European Bonds Slide Along With Treasuries on U.S. Tax Reform

  • French bonds lead decline as traders look past Russia probe
  • Global risk sentiment deteriorated Friday on Flynn news

European government bonds dropped alongside Treasuries after the Republican tax-reform bill passed through the U.S. Senate, while traders looked past the investigation of Donald Trump’s team and their Russian contacts.

French securities led declines across Europe as the U.S. tax-reform bill made it through the Senate late Friday, helping to reverse global risk-off sentiment in the market.

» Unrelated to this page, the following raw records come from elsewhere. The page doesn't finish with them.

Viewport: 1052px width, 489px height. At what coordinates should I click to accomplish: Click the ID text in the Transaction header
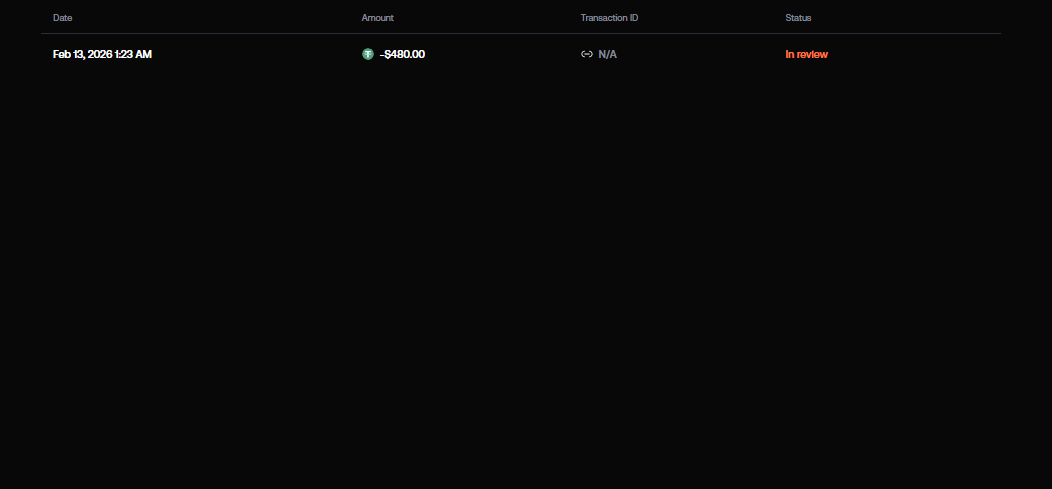coord(633,18)
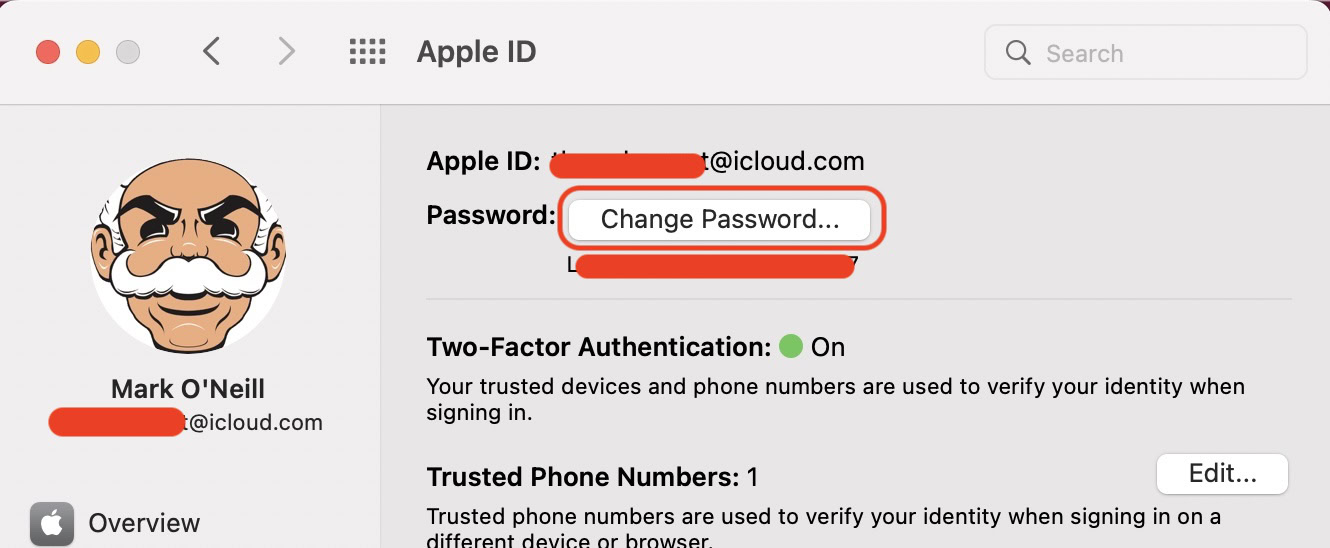The width and height of the screenshot is (1330, 548).
Task: Click the Mark O'Neill account name
Action: point(188,388)
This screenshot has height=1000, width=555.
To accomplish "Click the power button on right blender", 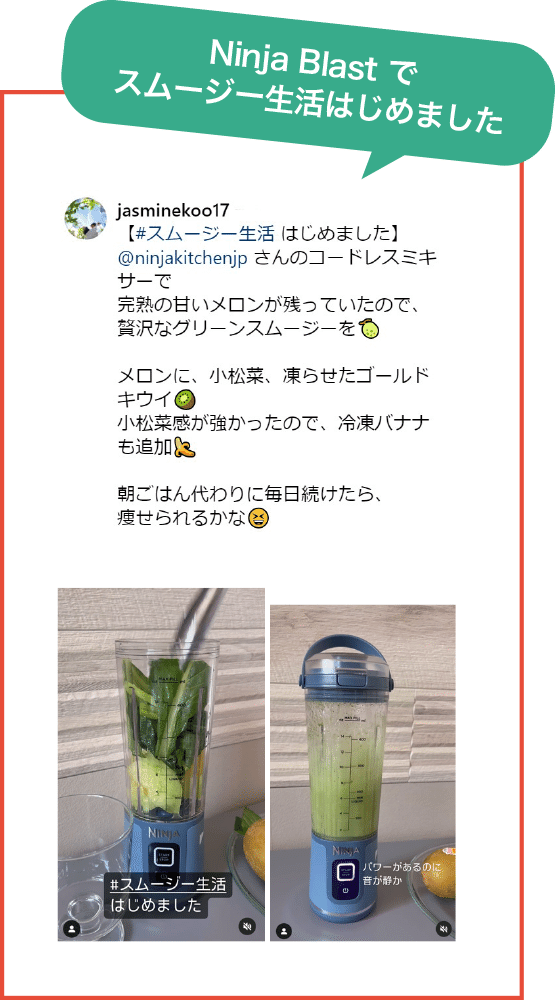I will (x=345, y=890).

Investors sought the relative safety of fixed-income assets at the end of last week on news that Trump’s former security advisor Michael Flynn said the President’s team asked him to make contact with Russians.

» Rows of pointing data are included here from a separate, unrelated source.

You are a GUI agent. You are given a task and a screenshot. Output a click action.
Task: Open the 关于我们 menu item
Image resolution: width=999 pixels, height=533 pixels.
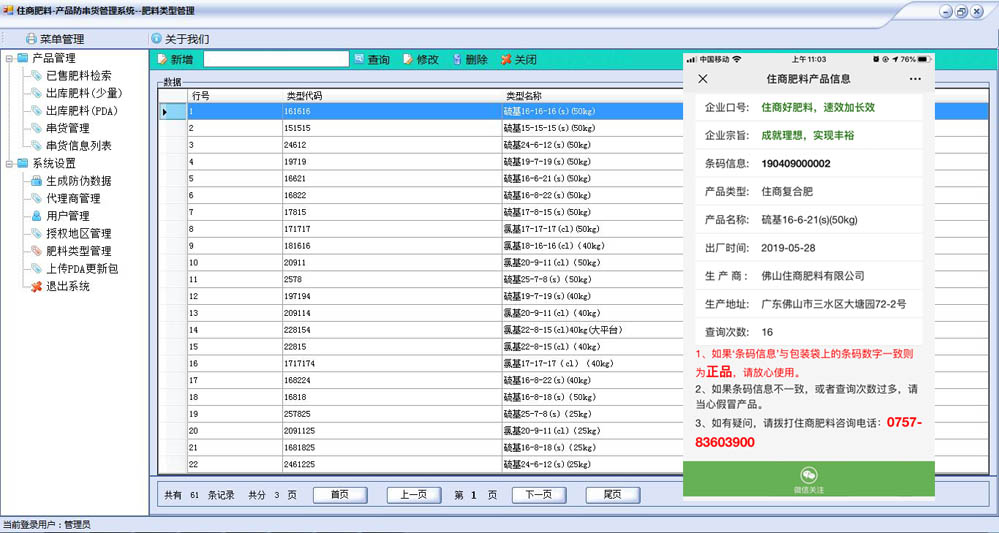pyautogui.click(x=186, y=39)
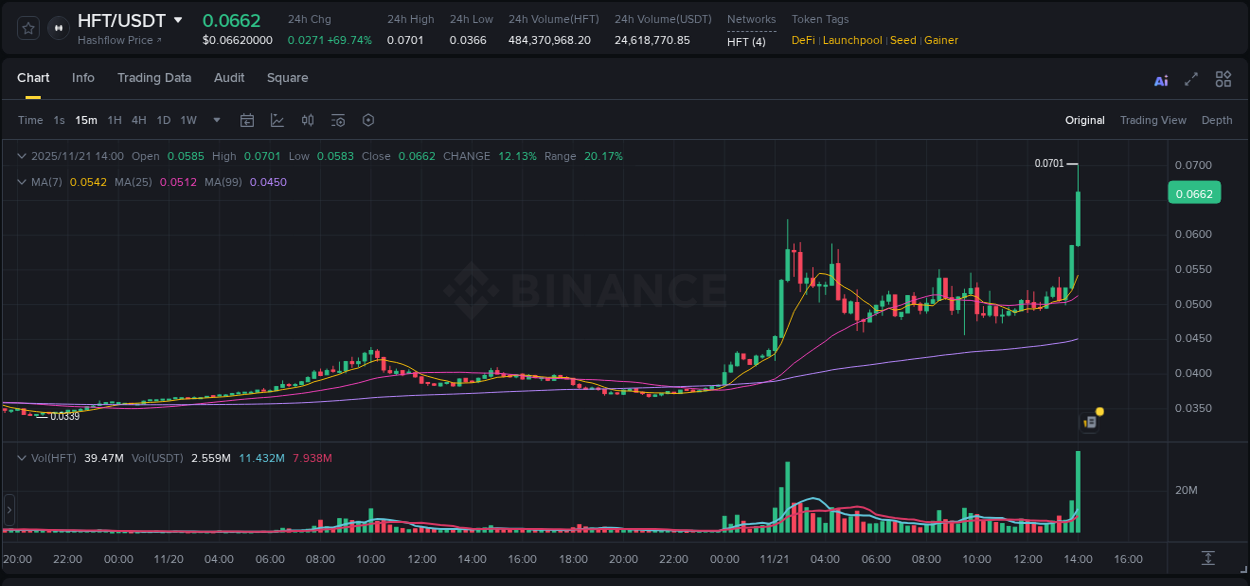1250x586 pixels.
Task: Open the date range calendar icon
Action: click(247, 119)
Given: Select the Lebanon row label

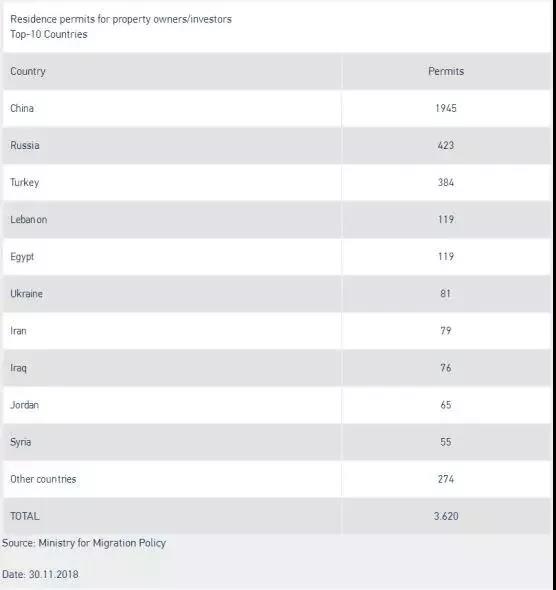Looking at the screenshot, I should [x=29, y=219].
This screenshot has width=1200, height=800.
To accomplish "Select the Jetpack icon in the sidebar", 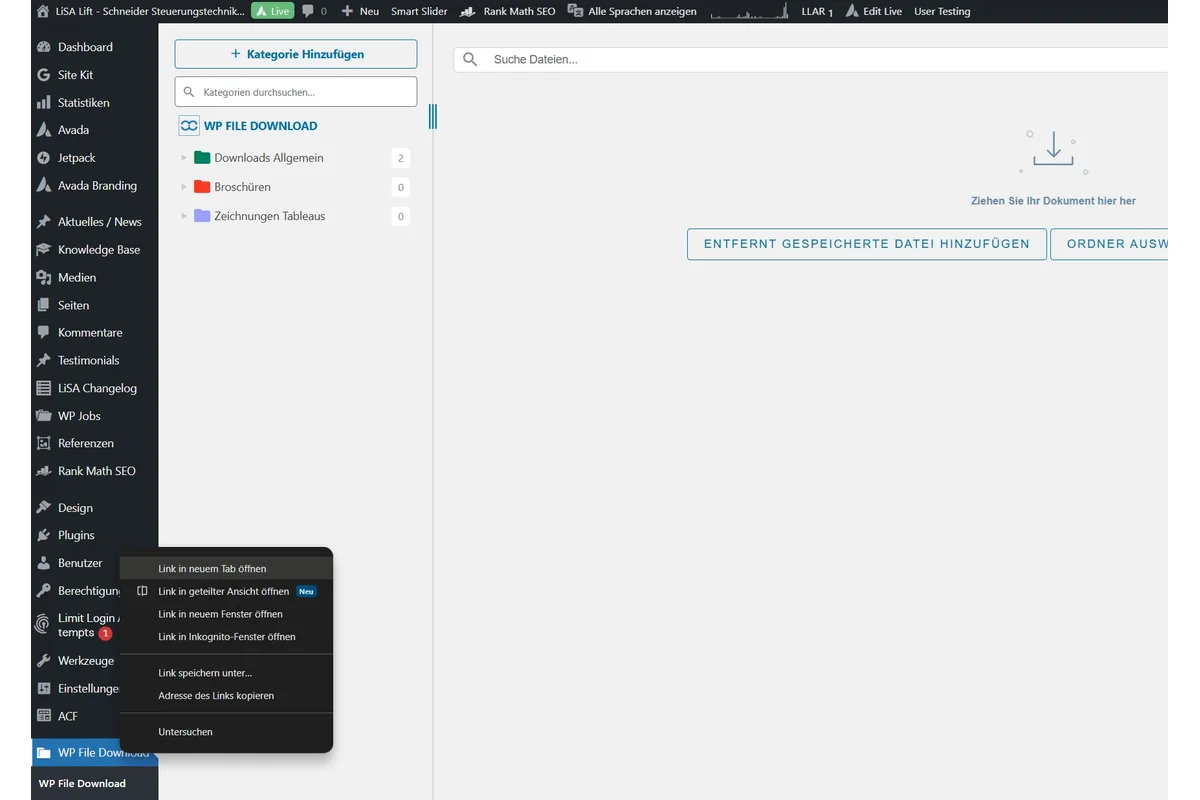I will click(44, 157).
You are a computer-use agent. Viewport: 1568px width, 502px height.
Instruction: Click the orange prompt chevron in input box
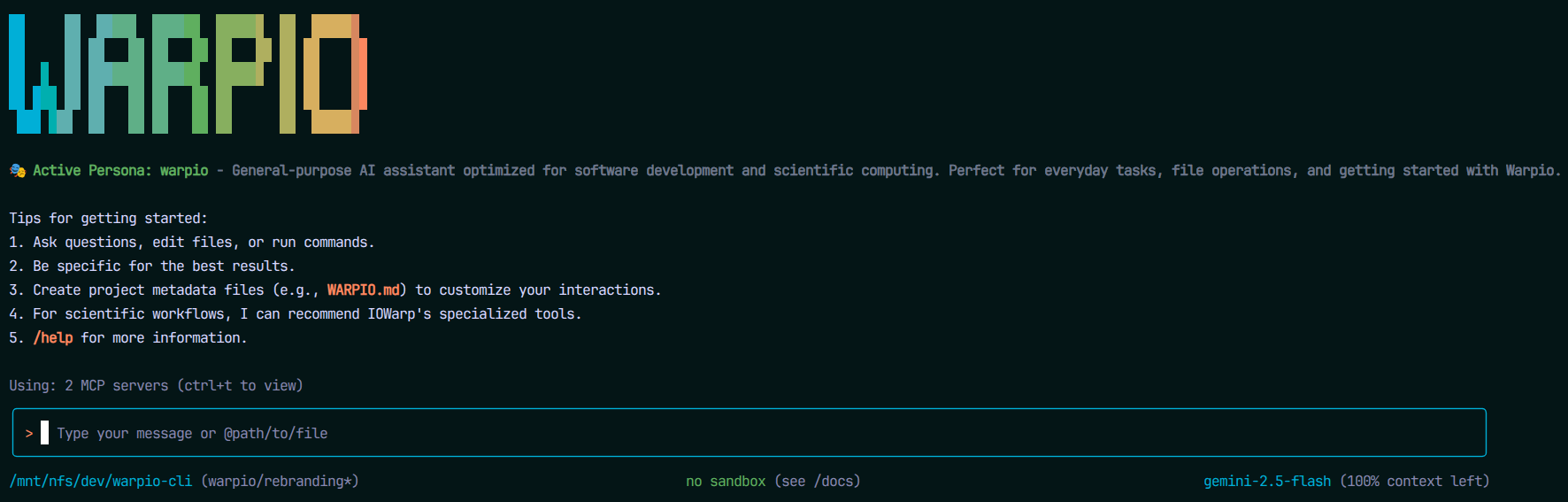[x=29, y=433]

“U.S. tax cuts fully reversed the furiously bullish bond markets dynamics on late Friday on political concerns,” Rainer Guntermann, a strategist at Commerzbank AG, wrote in a note to clients. They “will be the key driver for global risk sentiment for now and bunds look set to start the week under the spell of re-weakening U.S. Treasuries.”

French 10-year bond yields climbed four basis points to 0.65 percent as of 8:32 a.m. in London, after sliding eight basis points Friday. Those on benchmark German bunds rose four basis points to 0.34 percent, having dropped to 0.29 percent Friday, the lowest since Sept. 8. Treasury 10-year yields climbed three basis points to 2.40 percent, paring Friday’s five-basis-point decline.